The logo area shows a 2003 copyright date, which was well before the Sitel spin-out. Also, the part number is identified as “SC1443X”, suggesting that it’s part of a family of similar parts including the SC14434. An online search confirms that this is the case, and that these chips contain a 16 bit microprocessor (based on the CompactRISC architecture from National) and an integrated DSP.
In the bottom-right corner are many analog circuit blocks. It doesn’t look like much RF work is going on here: this IC generates baseband signals which are mixed up to the carrier frequency (around 1.9 GHz) by the smaller chip.
At the top edge of the chip are these bond pads. The fact that two or three wires are used for a single signal usually means you’re looking at pads for the supply voltage, but in this case it looks like these are RF pads. These may use multiple bond wires to lower the inductance and thereby decrease signal loss at high frequencies. The circuit with the little square blocks just below the bond pads look like RF circuits, with their symmetrical layout.

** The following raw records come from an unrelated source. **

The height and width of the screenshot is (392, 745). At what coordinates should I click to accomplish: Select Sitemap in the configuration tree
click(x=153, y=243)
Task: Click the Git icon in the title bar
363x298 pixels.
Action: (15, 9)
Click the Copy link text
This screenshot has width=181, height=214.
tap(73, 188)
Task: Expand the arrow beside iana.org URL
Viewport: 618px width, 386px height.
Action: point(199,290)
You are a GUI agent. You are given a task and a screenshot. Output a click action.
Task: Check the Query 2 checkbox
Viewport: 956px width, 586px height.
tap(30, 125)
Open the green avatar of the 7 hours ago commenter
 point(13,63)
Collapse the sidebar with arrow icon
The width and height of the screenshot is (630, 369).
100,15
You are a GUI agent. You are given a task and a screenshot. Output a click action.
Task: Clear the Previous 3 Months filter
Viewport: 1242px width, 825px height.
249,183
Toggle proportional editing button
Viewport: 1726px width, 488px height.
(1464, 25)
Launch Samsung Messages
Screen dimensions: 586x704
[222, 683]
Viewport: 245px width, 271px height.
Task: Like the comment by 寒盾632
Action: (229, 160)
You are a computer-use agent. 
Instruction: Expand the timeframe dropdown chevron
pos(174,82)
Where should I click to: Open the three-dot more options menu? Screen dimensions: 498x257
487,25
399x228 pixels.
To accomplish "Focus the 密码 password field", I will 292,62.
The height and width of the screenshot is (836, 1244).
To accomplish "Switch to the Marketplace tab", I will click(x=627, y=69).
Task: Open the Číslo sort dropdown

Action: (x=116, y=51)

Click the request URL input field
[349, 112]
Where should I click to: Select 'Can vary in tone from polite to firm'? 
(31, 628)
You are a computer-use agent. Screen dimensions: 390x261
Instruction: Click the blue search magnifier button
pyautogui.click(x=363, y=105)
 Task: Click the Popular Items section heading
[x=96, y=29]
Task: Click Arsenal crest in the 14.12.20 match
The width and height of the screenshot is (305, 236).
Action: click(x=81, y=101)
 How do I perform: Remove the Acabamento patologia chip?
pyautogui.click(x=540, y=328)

Now let’s look at the second chip, the LMX4169. This is an RF IC: the large inductor at the top is a clear sign of that. There is also some digital processing in the centre and at the top right. No information is available on this chip either, but there is a datasheet floating around the Net describing a similar chip, the LMX4168 (although not in much detail). Based on that datasheet, we’re looking at a complete DECT transceiver with an LNA, mixer, PA driver and VCO, made in National’s 0.25 micron process.
Inside, we find a 2003/2004 copyright date. Apparently the first version was released in 2003, represented in the lower layers of the chip, and some update was performed on the top metal layer, where the “3” was replaced with a “4”.On the left we can see the RF signal path: differential lines coming in from the two pads, probably entering a mixer, with the VCO on top and the rest of the signal path going down the left side.
Looking a bit closer we can see the mask identifiers. We can see that layer 8 is at revision B, layer 9 is at revision A, and so on. This chip is made with five metal layers.
Here we see the VCO (Voltage Controlled Oscillator), which generates a high-frequency signal to mix signals up and down between baseband and RF. The octagonal inductor determines the frequency, and is driven by a few large transistors. On the left we see differential signal lines coupling the VCO to the rest of the circuit.
Here in the RF signal path we see what looks like a set of bipolar transistors (small squares). All circuits are nice and symmetrical, and take up a lot of space. The actual transistors are quite small, but the wiring, capacitors and clearance between the various parts takes up a lot of space.
At the bottom right of the chip we find this enormous symmetrical structure. I’m really not sure what this is; it doesn’t look like any sensible circuit with its long vertical wires all over the place. Weird!
Finally, let’s look at the smaller chip in the phone’s RF section. On the package it’s labelled just “624 1914 29”, but inside we find a logo showing it’s made by Tyco and the numbers “4513”. However, searching any of these numbers gives no information about the actual part number or its exact function. Given the location on the PCB, and following the application schematic from the LMX4168 datasheet, this must be an RF Power Amplifier (PA). We see a big transistor on the right, between two large racetrack-shaped pads. It’s driven by a somewhat smaller transistor, just below the larger bond pad at the top, which is again driven by a still smaller transistor to its left. The three stages are AC-coupled through (rectangular) capacitors; each stage has a separate gate bias pin.
The top-left corner contains a single inductor, likely used for input matching. Specialized RF chips like this one are often produced in an IC process that’s suitable for high-frequency amplification but not so much for digital or low-frequency analog circuits. That’s why this is a separate chip, rather than being integrated into one of the other chips.